#### PROVIDED TEXT

Monday, March 21, 2016

"Out"

"I've told [my friends] about you.  They all know you're a mental defective - unstable, and not to be trusted."  The guy spat out the words as he stomped off. 

I gaped at his back in shock, disgust and awe battling for supremacy.  I finally turned and walked the other way. 

What happened?  Well, I have a stockroom at work.  It is shared with the other vendor. 

I had mentioned I had some missing product.  I thought this guy could help, and I wanted whoever did it to know I'm not stupid, I know you stole from me, and I will be taking measures. 

Now, when I get to work I pull my carts out of the stockroom.  The candy in question was on a middle shelf on the cart.  It is possible someone stole the product off the cart while I was working, it would be ballsy, but possible.

########

» **TO DO**
a - From the blog post about the stockroom, output the passage that begins at the words "What happened?  Well, I" and stops after "ballsy, but possible.".
b - Render this sentence from the blog post about the stockroom into Spanish: "I finally turned and walked the other way."
c - Write the next part of the blog post about the stockroom, picking up after its final sentence.

#### MATERIAL SHOWN

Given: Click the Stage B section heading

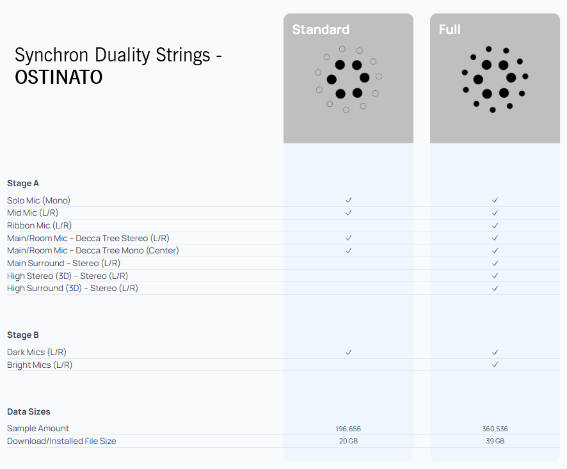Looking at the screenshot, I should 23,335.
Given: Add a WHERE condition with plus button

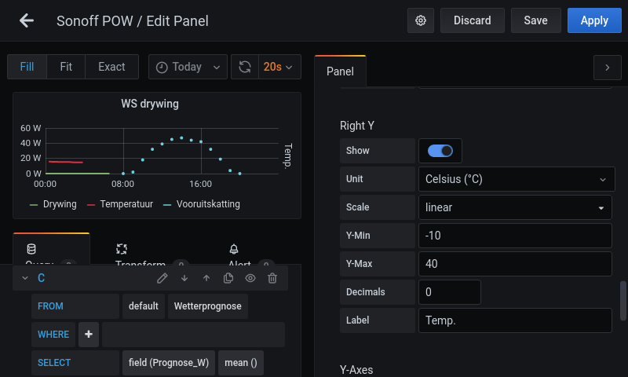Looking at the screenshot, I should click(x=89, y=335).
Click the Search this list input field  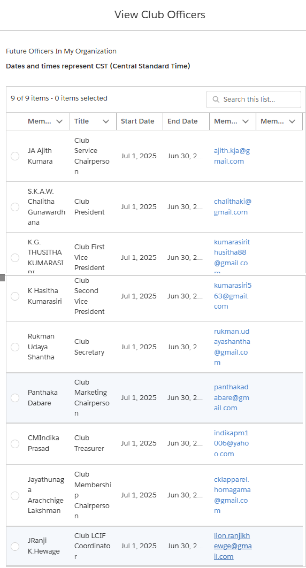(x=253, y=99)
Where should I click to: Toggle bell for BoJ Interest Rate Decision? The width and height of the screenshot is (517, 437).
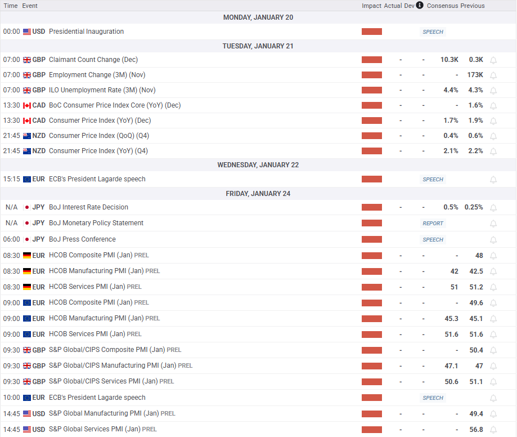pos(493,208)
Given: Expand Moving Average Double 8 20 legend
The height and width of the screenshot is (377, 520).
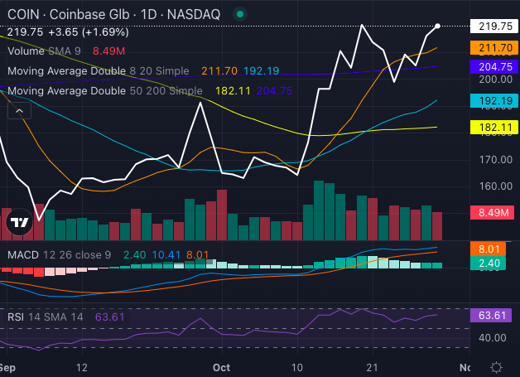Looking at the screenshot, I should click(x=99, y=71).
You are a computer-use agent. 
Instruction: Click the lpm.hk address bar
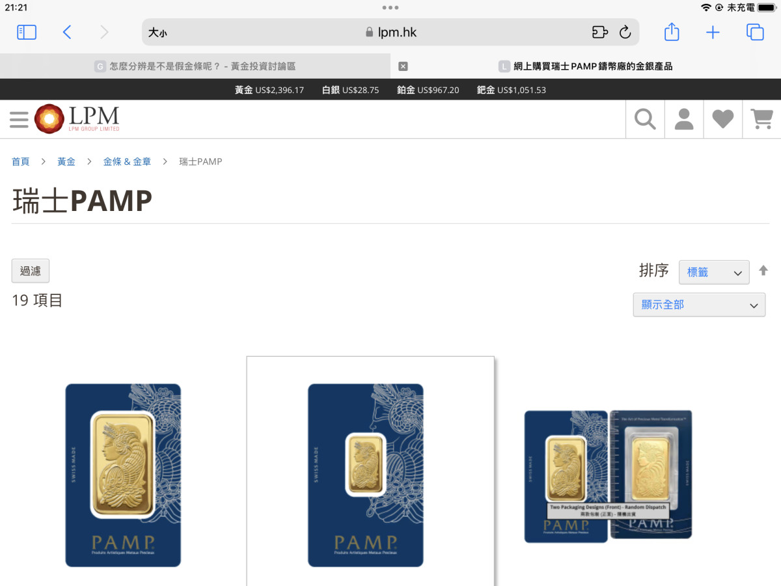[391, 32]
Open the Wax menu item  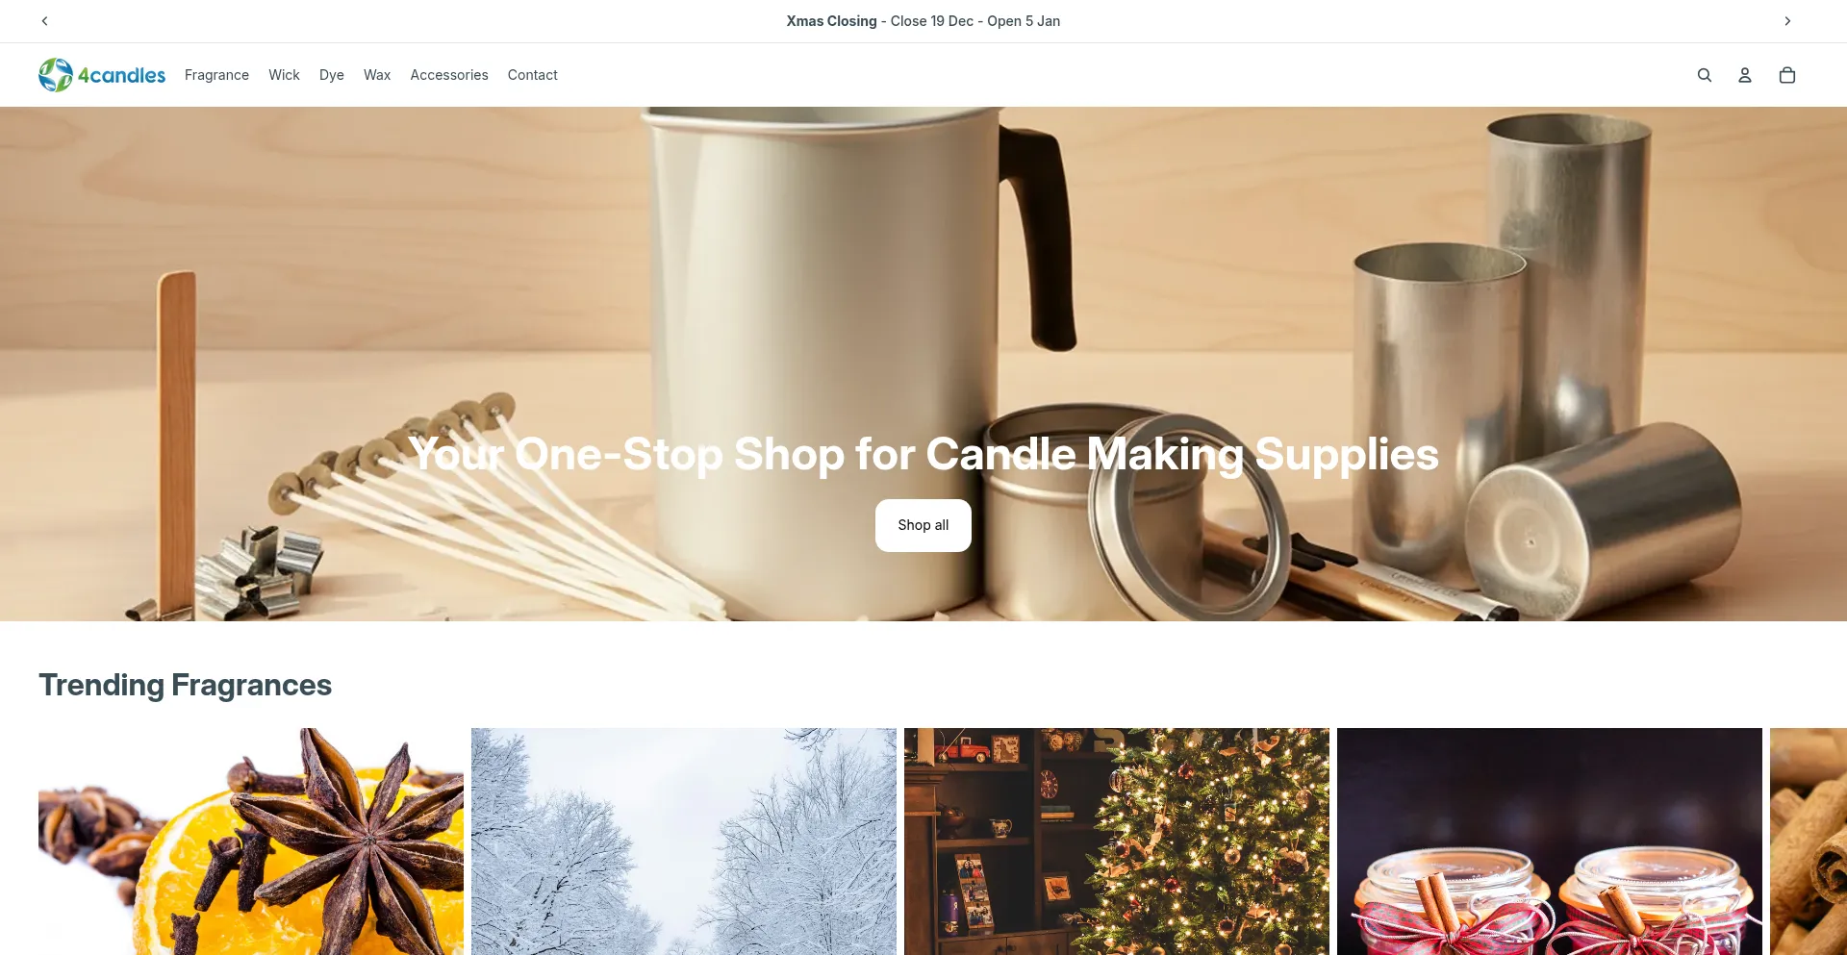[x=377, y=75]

########

» **ANSWERS TO THE TASKS**
a -
What happened?  Well, I have a stockroom at work.  It is shared with the other vendor. 

I had mentioned I had some missing product.  I thought this guy could help, and I wanted whoever did it to know I'm not stupid, I know you stole from me, and I will be taking measures. 

Now, when I get to work I pull my carts out of the stockroom.  The candy in question was on a middle shelf on the cart.  It is possible someone stole the product off the cart while I was working, it would be ballsy, but possible.

b - Finalmente me di la vuelta y caminé en la otra dirección.

c -
However, I thought it was more likely that the key has been copied and used.  Since my stuff is by the door (at the behest of the other vendor, who hides his stuff behind big stacks of empty crates and such), it is easy for people to come in and rummage around in my stuff, or take it.  It's happened.  I've literally walked in and found someone pawing through my stuff "I need a spork". 

I brought this up.  The guy immediately went to I was accusing him.  No, I told him.  I said something else but that will give away identity so I won't.  I said I was going to protect my stuff, and let the other vendor's guy's know to keep building their barricade so no one can get at their product.  I said I just wanted it known that I knew someone had been in the stockroom and I didn't appreciate - that's when he went off on me.  Had I been allowed to finish I would have said "I didn't appreciate them ripping off a blind man in a wheelchair." 

After that, he left me alone.  Clearly, in my mind, he has some mental health issues of his own and I will be avoiding him now. 

I am still taken aback that he would be so ugly, and go on the attack like that.  I can't be robbed because I take medication every day? 

I am certain guys like him would blame me for being raped, even if I were wearing the full muslim getup, going to church, and carrying a Bible at the time.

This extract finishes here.